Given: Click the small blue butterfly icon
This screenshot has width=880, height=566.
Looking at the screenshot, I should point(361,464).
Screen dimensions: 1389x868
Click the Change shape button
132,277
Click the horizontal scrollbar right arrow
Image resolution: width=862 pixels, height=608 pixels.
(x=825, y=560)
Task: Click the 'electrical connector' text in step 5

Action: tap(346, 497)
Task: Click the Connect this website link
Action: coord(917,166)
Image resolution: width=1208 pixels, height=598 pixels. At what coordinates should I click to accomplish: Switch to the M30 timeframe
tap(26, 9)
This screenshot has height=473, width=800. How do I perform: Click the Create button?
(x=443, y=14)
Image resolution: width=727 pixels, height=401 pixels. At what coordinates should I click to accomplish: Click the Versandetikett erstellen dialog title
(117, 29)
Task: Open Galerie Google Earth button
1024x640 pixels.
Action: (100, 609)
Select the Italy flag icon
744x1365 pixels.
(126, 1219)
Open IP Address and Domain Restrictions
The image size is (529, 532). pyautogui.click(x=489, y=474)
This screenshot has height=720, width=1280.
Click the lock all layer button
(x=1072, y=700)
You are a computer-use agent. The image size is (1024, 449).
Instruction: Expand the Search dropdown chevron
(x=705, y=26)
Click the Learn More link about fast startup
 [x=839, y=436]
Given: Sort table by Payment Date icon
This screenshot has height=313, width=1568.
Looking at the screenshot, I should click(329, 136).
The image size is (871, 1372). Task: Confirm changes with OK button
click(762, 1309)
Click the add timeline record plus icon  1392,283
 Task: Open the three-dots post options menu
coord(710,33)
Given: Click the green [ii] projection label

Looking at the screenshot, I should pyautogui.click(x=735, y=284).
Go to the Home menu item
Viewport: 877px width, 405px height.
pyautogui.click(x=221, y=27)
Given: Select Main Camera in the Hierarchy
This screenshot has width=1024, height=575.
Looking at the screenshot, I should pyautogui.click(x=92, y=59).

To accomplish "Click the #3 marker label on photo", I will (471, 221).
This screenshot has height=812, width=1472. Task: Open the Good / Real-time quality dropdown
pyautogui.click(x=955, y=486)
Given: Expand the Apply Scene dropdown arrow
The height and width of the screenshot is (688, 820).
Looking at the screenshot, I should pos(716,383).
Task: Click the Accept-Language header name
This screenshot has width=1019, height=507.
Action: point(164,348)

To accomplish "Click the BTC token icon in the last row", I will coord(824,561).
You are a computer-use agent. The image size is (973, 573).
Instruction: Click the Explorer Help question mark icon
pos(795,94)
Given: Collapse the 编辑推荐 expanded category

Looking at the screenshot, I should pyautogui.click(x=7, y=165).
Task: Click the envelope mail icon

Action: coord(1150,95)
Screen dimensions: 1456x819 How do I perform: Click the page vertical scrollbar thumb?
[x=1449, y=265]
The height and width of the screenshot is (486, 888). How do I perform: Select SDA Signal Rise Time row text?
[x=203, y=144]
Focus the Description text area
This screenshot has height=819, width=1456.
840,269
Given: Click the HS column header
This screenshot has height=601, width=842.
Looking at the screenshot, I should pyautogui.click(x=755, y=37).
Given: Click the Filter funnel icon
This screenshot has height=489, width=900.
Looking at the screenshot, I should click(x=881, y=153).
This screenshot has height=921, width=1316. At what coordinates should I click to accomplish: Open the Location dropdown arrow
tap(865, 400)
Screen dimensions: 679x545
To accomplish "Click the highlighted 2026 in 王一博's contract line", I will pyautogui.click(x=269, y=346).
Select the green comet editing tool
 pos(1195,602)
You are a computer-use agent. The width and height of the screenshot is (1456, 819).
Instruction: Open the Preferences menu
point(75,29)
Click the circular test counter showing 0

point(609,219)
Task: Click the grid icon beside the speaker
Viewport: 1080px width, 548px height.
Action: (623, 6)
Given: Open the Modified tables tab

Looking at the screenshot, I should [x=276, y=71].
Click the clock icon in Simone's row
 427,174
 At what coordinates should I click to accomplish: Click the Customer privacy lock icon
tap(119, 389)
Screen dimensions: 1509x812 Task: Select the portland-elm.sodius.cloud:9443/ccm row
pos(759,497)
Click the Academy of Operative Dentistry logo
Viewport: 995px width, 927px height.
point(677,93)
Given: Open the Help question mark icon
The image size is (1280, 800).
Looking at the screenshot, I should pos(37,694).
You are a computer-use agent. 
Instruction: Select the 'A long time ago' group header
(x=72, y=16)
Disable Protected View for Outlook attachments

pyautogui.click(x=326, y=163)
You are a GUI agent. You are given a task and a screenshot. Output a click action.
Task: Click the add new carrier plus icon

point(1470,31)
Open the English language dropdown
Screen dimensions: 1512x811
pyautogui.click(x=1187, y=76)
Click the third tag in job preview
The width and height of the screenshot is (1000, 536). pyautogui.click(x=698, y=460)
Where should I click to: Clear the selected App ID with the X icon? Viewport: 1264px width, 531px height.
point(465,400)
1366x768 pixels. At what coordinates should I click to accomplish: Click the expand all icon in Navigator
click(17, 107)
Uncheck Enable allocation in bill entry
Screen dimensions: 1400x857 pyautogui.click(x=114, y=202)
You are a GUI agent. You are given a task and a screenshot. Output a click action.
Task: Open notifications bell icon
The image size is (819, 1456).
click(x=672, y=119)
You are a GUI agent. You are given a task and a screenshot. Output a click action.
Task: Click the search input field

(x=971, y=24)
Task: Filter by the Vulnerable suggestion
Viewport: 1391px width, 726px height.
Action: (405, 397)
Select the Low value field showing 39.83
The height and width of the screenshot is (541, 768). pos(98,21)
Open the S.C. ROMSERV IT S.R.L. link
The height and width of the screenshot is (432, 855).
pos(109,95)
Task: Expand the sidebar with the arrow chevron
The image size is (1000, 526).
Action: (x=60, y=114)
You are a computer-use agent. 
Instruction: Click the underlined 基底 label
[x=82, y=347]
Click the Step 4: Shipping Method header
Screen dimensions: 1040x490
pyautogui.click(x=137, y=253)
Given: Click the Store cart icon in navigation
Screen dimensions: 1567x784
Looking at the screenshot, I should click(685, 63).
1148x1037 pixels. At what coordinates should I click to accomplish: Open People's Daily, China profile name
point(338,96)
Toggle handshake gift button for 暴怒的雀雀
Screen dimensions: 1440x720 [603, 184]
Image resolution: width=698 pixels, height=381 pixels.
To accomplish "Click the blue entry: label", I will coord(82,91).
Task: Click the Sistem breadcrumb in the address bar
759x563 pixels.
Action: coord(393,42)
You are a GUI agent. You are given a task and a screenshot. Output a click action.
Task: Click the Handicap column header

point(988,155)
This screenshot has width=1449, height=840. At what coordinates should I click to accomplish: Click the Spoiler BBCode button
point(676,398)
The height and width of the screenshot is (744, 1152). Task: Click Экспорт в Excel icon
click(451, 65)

• **Job**
Rewrite every one of the entries above as a JSON list of strings, one string per line, leaving out blank lines.

• **Answer below**
[
  "Given: Click the small blue butterfly icon",
  "This screenshot has width=880, height=566.",
  "Looking at the screenshot, I should point(361,464).",
  "Screen dimensions: 1389x868",
  "Click the Change shape button",
  "132,277",
  "Click the horizontal scrollbar right arrow",
  "Image resolution: width=862 pixels, height=608 pixels.",
  "(x=825, y=560)",
  "Task: Click the 'electrical connector' text in step 5",
  "Action: tap(346, 497)",
  "Task: Click the Connect this website link",
  "Action: coord(917,166)",
  "Image resolution: width=1208 pixels, height=598 pixels. At what coordinates should I click to accomplish: Switch to the M30 timeframe",
  "tap(26, 9)",
  "This screenshot has height=473, width=800. How do I perform: Click the Create button?",
  "(x=443, y=14)",
  "Image resolution: width=727 pixels, height=401 pixels. At what coordinates should I click to accomplish: Click the Versandetikett erstellen dialog title",
  "(117, 29)",
  "Task: Open Galerie Google Earth button",
  "1024x640 pixels.",
  "Action: (100, 609)",
  "Select the Italy flag icon",
  "744x1365 pixels.",
  "(126, 1219)",
  "Open IP Address and Domain Restrictions",
  "The image size is (529, 532). pyautogui.click(x=489, y=474)",
  "This screenshot has height=720, width=1280.",
  "Click the lock all layer button",
  "(x=1072, y=700)",
  "You are a computer-use agent. The image size is (1024, 449).",
  "Instruction: Expand the Search dropdown chevron",
  "(x=705, y=26)",
  "Click the Learn More link about fast startup",
  " [x=839, y=436]",
  "Given: Sort table by Payment Date icon",
  "This screenshot has height=313, width=1568.",
  "Looking at the screenshot, I should click(329, 136).",
  "The image size is (871, 1372). Task: Confirm changes with OK button",
  "click(762, 1309)",
  "Click the add timeline record plus icon  1392,283",
  " Task: Open the three-dots post options menu",
  "coord(710,33)",
  "Given: Click the green [ii] projection label",
  "Looking at the screenshot, I should pyautogui.click(x=735, y=284).",
  "Go to the Home menu item",
  "Viewport: 877px width, 405px height.",
  "pyautogui.click(x=221, y=27)",
  "Given: Select Main Camera in the Hierarchy",
  "This screenshot has width=1024, height=575.",
  "Looking at the screenshot, I should pyautogui.click(x=92, y=59).",
  "To accomplish \"Click the #3 marker label on photo\", I will (471, 221).",
  "This screenshot has height=812, width=1472. Task: Open the Good / Real-time quality dropdown",
  "pyautogui.click(x=955, y=486)",
  "Given: Expand the Apply Scene dropdown arrow",
  "The height and width of the screenshot is (688, 820).",
  "Looking at the screenshot, I should pos(716,383).",
  "Task: Click the Accept-Language header name",
  "This screenshot has width=1019, height=507.",
  "Action: point(164,348)",
  "To accomplish \"Click the BTC token icon in the last row\", I will coord(824,561).",
  "You are a computer-use agent. The image size is (973, 573).",
  "Instruction: Click the Explorer Help question mark icon",
  "pos(795,94)",
  "Given: Collapse the 编辑推荐 expanded category",
  "Looking at the screenshot, I should pyautogui.click(x=7, y=165).",
  "Task: Click the envelope mail icon",
  "Action: coord(1150,95)",
  "Screen dimensions: 1456x819 How do I perform: Click the page vertical scrollbar thumb?",
  "[x=1449, y=265]",
  "The height and width of the screenshot is (486, 888). How do I perform: Select SDA Signal Rise Time row text?",
  "[x=203, y=144]",
  "Focus the Description text area",
  "This screenshot has height=819, width=1456.",
  "840,269",
  "Given: Click the HS column header",
  "This screenshot has height=601, width=842.",
  "Looking at the screenshot, I should pyautogui.click(x=755, y=37).",
  "Given: Click the Filter funnel icon",
  "This screenshot has height=489, width=900.",
  "Looking at the screenshot, I should click(x=881, y=153).",
  "This screenshot has height=921, width=1316. At what coordinates should I click to accomplish: Open the Location dropdown arrow",
  "tap(865, 400)",
  "Screen dimensions: 679x545",
  "To accomplish \"Click the highlighted 2026 in 王一博's contract line\", I will pyautogui.click(x=269, y=346).",
  "Select the green comet editing tool",
  " pos(1195,602)",
  "You are a computer-use agent. The width and height of the screenshot is (1456, 819).",
  "Instruction: Open the Preferences menu",
  "point(75,29)",
  "Click the circular test counter showing 0",
  "point(609,219)",
  "Task: Click the grid icon beside the speaker",
  "Viewport: 1080px width, 548px height.",
  "Action: (623, 6)",
  "Given: Open the Modified tables tab",
  "Looking at the screenshot, I should [x=276, y=71].",
  "Click the clock icon in Simone's row",
  " 427,174",
  " At what coordinates should I click to accomplish: Click the Customer privacy lock icon",
  "tap(119, 389)",
  "Screen dimensions: 1509x812 Task: Select the portland-elm.sodius.cloud:9443/ccm row",
  "pos(759,497)",
  "Click the Academy of Operative Dentistry logo",
  "Viewport: 995px width, 927px height.",
  "point(677,93)",
  "Given: Open the Help question mark icon",
  "The image size is (1280, 800).",
  "Looking at the screenshot, I should pos(37,694).",
  "You are a computer-use agent. ",
  "Instruction: Select the 'A long time ago' group header",
  "(x=72, y=16)",
  "Disable Protected View for Outlook attachments",
  "pyautogui.click(x=326, y=163)",
  "You are a GUI agent. You are given a task and a screenshot. Output a click action.",
  "Task: Click the add new carrier plus icon",
  "point(1470,31)",
  "Open the English language dropdown",
  "Screen dimensions: 1512x811",
  "pyautogui.click(x=1187, y=76)",
  "Click the third tag in job preview",
  "The width and height of the screenshot is (1000, 536). pyautogui.click(x=698, y=460)",
  "Where should I click to: Clear the selected App ID with the X icon? Viewport: 1264px width, 531px height.",
  "point(465,400)",
  "1366x768 pixels. At what coordinates should I click to accomplish: Click the expand all icon in Navigator",
  "click(17, 107)",
  "Uncheck Enable allocation in bill entry",
  "Screen dimensions: 1400x857 pyautogui.click(x=114, y=202)",
  "You are a GUI agent. You are given a task and a screenshot. Output a click action.",
  "Task: Open notifications bell icon",
  "The image size is (819, 1456).",
  "click(x=672, y=119)",
  "You are a GUI agent. You are given a task and a screenshot. Output a click action.",
  "Task: Click the search input field",
  "(x=971, y=24)",
  "Task: Filter by the Vulnerable suggestion",
  "Viewport: 1391px width, 726px height.",
  "Action: (405, 397)",
  "Select the Low value field showing 39.83",
  "The height and width of the screenshot is (541, 768). pos(98,21)",
  "Open the S.C. ROMSERV IT S.R.L. link",
  "The height and width of the screenshot is (432, 855).",
  "pos(109,95)",
  "Task: Expand the sidebar with the arrow chevron",
  "The image size is (1000, 526).",
  "Action: (x=60, y=114)",
  "You are a computer-use agent. ",
  "Instruction: Click the underlined 基底 label",
  "[x=82, y=347]",
  "Click the Step 4: Shipping Method header",
  "Screen dimensions: 1040x490",
  "pyautogui.click(x=137, y=253)",
  "Given: Click the Store cart icon in navigation",
  "Screen dimensions: 1567x784",
  "Looking at the screenshot, I should click(685, 63).",
  "1148x1037 pixels. At what coordinates should I click to accomplish: Open People's Daily, China profile name",
  "point(338,96)",
  "Toggle handshake gift button for 暴怒的雀雀",
  "Screen dimensions: 1440x720 [603, 184]",
  "Image resolution: width=698 pixels, height=381 pixels.",
  "To accomplish \"Click the blue entry: label\", I will coord(82,91).",
  "Task: Click the Sistem breadcrumb in the address bar",
  "759x563 pixels.",
  "Action: coord(393,42)",
  "You are a GUI agent. You are given a task and a screenshot. Output a click action.",
  "Task: Click the Handicap column header",
  "point(988,155)",
  "This screenshot has width=1449, height=840. At what coordinates should I click to accomplish: Click the Spoiler BBCode button",
  "point(676,398)",
  "The height and width of the screenshot is (744, 1152). Task: Click Экспорт в Excel icon",
  "click(451, 65)"
]